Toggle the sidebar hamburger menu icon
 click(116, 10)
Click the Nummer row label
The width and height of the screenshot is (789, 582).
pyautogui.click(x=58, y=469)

* _What you will do_: From the records above, extract everything verbatim.

* _Written response_:
Toggle the sidebar hamburger menu icon
 click(116, 10)
Click the Nummer row label
The width and height of the screenshot is (789, 582).
pyautogui.click(x=58, y=469)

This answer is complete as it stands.